The chooks are now happily settled in to their new abode. They adore the run perches, and scratching about in the aubiose. However, they are less enamoured of the sleeping area. The coop is huge compared to what they're used to, and very, very dark. When they need to lay, they timidly scuttle in to the nearest nest box from the pop hole, expel the egg and then run hell for leather back outside. Only the newly broody (again) Kiki shows any willing to spend time in the spacious indoors. At night, Margot goes in to join her flockmate, but the others snuggle up on an outside perch.
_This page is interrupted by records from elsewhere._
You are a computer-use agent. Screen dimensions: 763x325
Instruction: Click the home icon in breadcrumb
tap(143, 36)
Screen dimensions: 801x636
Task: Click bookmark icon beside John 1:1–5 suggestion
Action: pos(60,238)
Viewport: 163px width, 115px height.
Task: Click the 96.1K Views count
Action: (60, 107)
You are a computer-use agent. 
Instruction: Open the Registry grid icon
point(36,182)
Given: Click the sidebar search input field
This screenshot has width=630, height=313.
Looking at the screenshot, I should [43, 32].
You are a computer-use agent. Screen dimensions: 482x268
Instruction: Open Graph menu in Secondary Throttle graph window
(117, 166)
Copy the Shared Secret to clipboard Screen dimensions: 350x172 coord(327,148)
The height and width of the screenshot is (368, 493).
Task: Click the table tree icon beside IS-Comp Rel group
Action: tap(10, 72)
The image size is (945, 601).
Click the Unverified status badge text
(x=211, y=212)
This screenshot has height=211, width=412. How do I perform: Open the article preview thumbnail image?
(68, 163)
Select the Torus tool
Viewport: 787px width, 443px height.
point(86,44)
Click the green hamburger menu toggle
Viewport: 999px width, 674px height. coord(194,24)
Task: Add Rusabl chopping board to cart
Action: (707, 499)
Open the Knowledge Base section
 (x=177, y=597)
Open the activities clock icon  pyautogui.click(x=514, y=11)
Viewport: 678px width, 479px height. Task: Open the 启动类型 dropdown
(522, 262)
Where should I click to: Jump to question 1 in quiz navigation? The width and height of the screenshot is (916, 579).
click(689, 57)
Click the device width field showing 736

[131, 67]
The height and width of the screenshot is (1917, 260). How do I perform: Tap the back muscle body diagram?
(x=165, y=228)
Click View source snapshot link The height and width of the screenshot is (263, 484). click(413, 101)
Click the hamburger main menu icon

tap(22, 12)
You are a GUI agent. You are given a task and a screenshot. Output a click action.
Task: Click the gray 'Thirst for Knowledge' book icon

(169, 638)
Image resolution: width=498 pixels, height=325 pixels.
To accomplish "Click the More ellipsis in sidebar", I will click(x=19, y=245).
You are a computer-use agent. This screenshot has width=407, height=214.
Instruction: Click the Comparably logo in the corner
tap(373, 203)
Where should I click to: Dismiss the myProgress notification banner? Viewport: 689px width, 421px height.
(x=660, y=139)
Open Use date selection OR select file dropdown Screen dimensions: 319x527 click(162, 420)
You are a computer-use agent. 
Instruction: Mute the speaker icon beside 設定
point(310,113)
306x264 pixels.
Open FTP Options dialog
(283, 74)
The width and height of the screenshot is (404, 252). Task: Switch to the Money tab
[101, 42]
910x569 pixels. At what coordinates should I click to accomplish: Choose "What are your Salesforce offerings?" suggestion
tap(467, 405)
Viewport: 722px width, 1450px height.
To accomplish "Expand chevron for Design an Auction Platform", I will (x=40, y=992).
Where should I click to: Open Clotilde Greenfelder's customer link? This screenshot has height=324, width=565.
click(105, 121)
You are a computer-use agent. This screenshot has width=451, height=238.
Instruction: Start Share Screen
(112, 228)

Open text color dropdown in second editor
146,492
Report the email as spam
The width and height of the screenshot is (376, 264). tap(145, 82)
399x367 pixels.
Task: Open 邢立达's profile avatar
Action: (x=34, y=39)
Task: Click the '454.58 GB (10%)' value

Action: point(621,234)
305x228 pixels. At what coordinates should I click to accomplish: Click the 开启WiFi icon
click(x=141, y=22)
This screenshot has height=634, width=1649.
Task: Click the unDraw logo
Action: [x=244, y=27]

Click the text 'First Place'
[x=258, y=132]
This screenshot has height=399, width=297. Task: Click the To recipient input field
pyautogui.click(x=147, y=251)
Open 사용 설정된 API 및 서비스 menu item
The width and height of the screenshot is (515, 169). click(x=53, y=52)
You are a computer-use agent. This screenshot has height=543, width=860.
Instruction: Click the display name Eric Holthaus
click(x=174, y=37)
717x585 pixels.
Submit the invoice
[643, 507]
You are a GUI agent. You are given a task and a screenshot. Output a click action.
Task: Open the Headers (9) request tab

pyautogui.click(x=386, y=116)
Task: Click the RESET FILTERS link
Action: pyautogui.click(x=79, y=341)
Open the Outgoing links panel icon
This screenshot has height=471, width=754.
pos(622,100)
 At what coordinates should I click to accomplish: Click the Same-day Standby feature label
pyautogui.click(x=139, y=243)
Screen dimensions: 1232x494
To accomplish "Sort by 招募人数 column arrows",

So, at dusk, I trek out to the Palace, and stuff birds in to the pop hole. One by one, I shove them inside. As they're in their sleepy trance state at this point, they don't happily wander over to the indoor perches. They stay plonked just inside the door. As subsequent birds are deposited, the preceeding hen is shunted across the coop floor. What you end up with, is a hypnotised conga line of chickens. I then turn a torch on inside the house, which wakes them up a bit. The sensible Mille's shake themselves and climb aboard the perch block. Doris slowly comes round and joins them. Maeve's first instinct on waking up is to duff up Celia and Purdy, who leg it in to the furthest nest box. Once all of this has calmed down, I turn off the torch and lock them in. I'm really hoping that they get over this fear of the great indoors quite rapidly.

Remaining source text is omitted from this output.